In the United States, a National Academies panel recommended last year that women should be reimbursed only for direct expenses. This approach has been adopted by the California Institute for Regenerative Medicine, and by the state of Massachusetts, home of the Harvard Stem Cell Institute (see Nature doi:10.1038/news060605-6; 2006). Both institutes are asking healthy women to donate eggs for research. But even their policies differ — for instance, California law would allow paying the travel expenses of women who come from out-of-state to donate eggs, whereas it's not clear how Harvard will handle this question. “At the moment we're confining the search to this area,” says spokesman B. D. Colen.
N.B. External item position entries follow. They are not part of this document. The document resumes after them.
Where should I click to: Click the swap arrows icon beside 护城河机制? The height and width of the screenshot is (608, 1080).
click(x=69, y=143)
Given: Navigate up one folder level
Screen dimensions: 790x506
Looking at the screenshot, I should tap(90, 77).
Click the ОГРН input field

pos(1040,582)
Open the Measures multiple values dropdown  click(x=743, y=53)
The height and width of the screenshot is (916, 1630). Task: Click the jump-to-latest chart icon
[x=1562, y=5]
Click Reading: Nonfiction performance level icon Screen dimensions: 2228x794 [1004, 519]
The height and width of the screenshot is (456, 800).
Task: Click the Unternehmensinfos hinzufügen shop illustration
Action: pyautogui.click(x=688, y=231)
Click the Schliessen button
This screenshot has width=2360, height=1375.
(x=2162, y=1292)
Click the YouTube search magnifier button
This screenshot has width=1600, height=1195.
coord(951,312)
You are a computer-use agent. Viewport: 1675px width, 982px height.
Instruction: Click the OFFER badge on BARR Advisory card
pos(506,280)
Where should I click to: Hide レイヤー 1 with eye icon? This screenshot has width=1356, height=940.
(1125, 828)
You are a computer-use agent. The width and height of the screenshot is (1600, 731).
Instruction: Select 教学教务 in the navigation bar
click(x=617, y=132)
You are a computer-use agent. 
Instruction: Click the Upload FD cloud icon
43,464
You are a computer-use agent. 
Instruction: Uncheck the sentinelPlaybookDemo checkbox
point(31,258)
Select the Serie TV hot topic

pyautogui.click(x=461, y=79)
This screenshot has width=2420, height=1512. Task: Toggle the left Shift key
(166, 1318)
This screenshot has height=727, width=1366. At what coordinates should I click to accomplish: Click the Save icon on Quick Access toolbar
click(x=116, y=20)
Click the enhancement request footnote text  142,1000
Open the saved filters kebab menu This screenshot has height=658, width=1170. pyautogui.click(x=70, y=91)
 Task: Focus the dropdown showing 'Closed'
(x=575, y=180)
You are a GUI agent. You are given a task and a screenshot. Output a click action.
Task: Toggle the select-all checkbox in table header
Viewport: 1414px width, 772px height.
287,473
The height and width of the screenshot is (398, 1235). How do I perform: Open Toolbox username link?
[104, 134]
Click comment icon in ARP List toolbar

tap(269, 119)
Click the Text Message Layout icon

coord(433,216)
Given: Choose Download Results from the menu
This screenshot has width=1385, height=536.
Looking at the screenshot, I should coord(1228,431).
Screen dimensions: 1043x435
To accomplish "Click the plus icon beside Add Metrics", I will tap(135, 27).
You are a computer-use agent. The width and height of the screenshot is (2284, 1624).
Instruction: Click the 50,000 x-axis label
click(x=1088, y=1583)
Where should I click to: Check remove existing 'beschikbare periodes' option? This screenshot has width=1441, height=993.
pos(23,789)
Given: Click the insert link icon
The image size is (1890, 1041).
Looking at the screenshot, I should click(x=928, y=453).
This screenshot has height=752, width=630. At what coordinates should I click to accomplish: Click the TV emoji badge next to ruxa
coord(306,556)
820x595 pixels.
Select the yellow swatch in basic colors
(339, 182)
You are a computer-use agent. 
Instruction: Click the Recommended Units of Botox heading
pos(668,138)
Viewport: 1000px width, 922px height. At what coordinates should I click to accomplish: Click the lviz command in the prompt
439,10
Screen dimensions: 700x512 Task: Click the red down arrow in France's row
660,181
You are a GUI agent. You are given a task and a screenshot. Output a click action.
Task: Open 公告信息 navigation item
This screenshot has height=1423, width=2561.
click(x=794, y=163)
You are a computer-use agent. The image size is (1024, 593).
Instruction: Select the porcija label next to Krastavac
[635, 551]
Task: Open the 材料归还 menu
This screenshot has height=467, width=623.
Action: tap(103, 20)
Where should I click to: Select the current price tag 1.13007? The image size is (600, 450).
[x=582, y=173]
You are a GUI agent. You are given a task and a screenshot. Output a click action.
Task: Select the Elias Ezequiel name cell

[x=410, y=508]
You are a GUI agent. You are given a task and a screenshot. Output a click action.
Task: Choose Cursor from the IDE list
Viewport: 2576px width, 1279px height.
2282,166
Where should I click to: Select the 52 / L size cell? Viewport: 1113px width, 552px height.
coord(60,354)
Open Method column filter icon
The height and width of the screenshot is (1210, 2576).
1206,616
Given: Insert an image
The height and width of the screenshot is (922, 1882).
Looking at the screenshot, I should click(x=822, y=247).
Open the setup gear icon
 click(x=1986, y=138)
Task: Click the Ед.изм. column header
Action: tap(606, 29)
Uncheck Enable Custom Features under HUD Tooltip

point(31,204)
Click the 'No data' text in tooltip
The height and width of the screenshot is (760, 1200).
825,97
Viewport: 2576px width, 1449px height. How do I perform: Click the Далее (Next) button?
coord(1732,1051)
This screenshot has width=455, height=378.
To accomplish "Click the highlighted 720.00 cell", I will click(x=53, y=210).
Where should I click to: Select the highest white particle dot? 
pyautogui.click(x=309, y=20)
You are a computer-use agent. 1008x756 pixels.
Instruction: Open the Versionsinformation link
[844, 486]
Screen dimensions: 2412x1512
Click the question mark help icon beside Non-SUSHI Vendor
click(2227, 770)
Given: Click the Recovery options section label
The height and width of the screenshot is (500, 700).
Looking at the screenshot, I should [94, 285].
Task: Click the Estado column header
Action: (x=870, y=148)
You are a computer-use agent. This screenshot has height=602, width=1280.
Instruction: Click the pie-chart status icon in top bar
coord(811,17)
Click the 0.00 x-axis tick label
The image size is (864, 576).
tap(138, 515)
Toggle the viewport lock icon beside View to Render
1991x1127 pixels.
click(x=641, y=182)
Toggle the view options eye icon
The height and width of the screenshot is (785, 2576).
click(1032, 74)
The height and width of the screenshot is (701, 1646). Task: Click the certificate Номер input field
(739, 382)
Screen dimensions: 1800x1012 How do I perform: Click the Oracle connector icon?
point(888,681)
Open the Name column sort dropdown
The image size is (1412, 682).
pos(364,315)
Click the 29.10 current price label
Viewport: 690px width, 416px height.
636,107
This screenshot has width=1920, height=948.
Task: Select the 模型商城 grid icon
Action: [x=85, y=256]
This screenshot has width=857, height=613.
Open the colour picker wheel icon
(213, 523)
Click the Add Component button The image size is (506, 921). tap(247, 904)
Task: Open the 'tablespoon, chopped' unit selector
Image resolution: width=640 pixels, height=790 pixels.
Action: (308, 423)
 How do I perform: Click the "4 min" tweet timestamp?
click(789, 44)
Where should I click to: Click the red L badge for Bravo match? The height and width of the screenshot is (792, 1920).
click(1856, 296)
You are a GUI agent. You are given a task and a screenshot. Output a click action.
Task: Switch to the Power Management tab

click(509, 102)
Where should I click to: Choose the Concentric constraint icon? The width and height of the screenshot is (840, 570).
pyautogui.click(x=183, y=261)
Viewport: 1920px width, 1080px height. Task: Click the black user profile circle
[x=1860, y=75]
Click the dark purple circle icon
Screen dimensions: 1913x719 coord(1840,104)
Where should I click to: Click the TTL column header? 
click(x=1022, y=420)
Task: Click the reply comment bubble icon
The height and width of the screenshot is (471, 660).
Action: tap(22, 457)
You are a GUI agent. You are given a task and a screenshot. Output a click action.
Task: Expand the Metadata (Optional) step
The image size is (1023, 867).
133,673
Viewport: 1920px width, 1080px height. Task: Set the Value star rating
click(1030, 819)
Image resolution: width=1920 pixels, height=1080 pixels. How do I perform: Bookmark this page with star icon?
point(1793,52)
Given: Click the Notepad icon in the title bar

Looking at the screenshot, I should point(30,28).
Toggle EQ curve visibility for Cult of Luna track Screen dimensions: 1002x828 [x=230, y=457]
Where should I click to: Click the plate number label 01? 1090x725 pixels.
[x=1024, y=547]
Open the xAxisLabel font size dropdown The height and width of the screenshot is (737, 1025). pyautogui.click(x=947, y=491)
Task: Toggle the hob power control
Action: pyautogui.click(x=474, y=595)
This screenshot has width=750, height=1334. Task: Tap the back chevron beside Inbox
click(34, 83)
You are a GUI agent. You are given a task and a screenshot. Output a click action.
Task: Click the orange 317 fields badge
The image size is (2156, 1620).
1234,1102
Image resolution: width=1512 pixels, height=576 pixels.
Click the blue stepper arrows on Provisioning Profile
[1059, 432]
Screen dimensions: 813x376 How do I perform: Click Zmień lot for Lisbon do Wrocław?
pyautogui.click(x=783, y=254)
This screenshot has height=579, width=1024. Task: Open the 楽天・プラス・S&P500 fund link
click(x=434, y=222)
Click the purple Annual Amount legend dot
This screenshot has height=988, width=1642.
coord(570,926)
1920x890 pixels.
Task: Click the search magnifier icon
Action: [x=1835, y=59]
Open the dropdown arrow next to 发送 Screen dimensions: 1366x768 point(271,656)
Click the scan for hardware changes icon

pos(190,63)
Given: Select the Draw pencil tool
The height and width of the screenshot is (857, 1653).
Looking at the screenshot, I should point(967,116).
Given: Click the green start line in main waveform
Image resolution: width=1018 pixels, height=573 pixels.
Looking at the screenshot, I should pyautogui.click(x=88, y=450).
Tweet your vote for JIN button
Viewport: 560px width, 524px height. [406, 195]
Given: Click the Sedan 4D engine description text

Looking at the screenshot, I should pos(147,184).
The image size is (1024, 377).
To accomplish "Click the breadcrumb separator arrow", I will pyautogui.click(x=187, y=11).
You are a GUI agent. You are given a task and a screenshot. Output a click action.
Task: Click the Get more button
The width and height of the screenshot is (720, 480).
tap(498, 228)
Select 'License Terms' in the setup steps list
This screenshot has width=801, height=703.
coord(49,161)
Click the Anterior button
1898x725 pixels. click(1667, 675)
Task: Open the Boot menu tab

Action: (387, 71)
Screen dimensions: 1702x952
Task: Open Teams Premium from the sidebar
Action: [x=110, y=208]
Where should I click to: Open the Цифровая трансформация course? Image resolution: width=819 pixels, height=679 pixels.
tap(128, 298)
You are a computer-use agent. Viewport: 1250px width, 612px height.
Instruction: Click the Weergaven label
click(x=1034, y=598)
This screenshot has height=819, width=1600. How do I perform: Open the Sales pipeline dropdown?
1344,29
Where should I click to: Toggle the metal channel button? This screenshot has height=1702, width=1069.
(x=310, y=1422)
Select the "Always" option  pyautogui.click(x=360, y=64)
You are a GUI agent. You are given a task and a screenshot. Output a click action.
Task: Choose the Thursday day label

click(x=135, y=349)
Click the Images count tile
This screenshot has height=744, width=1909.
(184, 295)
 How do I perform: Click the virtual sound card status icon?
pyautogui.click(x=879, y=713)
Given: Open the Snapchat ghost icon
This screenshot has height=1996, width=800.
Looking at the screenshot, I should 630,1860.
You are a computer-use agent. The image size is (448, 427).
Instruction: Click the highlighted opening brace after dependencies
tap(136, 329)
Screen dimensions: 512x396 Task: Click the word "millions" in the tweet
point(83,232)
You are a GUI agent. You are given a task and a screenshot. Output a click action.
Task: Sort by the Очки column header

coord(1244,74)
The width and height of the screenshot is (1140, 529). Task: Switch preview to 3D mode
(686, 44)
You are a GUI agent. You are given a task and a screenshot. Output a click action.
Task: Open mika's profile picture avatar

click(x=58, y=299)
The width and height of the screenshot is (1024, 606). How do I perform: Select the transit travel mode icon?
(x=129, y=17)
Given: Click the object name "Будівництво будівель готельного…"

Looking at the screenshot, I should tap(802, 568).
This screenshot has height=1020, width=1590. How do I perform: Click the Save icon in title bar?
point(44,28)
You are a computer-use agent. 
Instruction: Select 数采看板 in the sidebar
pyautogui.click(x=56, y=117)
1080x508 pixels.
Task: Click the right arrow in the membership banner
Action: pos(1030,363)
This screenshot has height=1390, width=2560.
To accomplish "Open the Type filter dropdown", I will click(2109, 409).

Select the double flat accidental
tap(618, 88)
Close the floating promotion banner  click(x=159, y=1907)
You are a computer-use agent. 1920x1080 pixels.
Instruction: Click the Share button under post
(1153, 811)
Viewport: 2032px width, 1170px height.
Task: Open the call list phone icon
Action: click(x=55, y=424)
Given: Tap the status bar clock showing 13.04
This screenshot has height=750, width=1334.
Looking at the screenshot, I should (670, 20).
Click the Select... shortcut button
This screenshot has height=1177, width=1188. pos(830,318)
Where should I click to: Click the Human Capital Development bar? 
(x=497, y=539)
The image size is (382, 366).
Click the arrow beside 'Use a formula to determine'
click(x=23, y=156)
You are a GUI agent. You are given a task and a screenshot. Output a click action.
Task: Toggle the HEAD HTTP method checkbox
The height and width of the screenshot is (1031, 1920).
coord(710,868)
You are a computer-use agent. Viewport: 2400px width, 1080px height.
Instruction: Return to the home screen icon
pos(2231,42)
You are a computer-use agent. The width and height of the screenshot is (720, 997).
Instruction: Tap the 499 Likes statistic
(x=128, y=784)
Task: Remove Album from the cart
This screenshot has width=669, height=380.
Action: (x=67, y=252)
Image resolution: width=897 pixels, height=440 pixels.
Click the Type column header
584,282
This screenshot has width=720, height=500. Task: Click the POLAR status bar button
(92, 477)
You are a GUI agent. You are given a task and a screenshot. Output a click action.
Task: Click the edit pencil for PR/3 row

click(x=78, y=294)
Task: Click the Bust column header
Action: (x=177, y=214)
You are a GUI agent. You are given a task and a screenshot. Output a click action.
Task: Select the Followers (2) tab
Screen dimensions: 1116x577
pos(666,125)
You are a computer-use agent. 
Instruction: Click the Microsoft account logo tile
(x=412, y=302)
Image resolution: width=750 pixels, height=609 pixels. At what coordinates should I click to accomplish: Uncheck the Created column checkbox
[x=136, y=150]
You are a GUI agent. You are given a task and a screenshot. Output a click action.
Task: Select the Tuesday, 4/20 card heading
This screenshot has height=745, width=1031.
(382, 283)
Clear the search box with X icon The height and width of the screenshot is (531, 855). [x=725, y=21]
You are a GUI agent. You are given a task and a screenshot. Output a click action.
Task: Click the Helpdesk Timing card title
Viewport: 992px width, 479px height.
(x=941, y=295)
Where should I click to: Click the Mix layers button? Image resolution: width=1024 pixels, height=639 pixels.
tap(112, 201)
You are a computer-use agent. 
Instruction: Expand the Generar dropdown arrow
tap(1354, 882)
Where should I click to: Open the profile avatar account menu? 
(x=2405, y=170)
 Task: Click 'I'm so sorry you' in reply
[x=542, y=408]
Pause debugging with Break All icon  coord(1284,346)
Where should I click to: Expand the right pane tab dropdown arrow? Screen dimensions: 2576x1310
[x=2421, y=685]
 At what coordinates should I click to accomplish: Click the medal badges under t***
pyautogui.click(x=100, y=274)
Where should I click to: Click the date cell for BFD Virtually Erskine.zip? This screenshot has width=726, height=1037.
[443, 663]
Mixed blessing? Donating eggs is a time-consuming and uncomfortable business. Credit: H. MORGAN/SPL

Scientists want international guidelines so that they can share materials without worrying about how they were derived. So a task force of the International Society for Stem Cell Research (ISSCR) is considering the compensation question as part of a larger effort to draw up guidelines. The task force, made up of scientists, ethicists and lawyers from 14 countries, was convened last year after the revelation of scientific misconduct by South Korean stem-cell researcher Woo Suk Hwang: as well as faking evidence of 11 human embryonic stem-cell lines derived by therapeutic cloning, he lied about paying hundreds of women for eggs, and obtained eggs from his female subordinates.

On 30 June, the ISSCR task force released draft guidelines at its annual meeting in Toronto. The guidelines embrace most of the principles proposed by the National Academies last year. But they differ on the issue of egg donation. The task force leaves the door open for a more liberal policy on compensation by stating simply that stem-cell research projects should be reviewed by a local oversight body, which must ensure “there are no undue inducements or other undue influences for the provision of human materials”. What constitutes 'undue' is left to the local oversight bodies.

George Daley, a biologist at Harvard Medical School who chaired the task force, says that this is the best consensus the task force was able to achieve, because scientists and ethicists on the task force disagree so sharply about how egg donors should be treated (see 'Research volunteers or organ donors?).

The guidelines are seen as an important first step nonetheless, and are now open to public comment until 1 September, when the ISSCR will finalize the document.

“These are going to be seen as the rules set by scientists themselves, from the inside out,” says Kevin Eggan of the Harvard Stem Cell Institute. “It's very useful for scientists to show that they have thought about these issues.”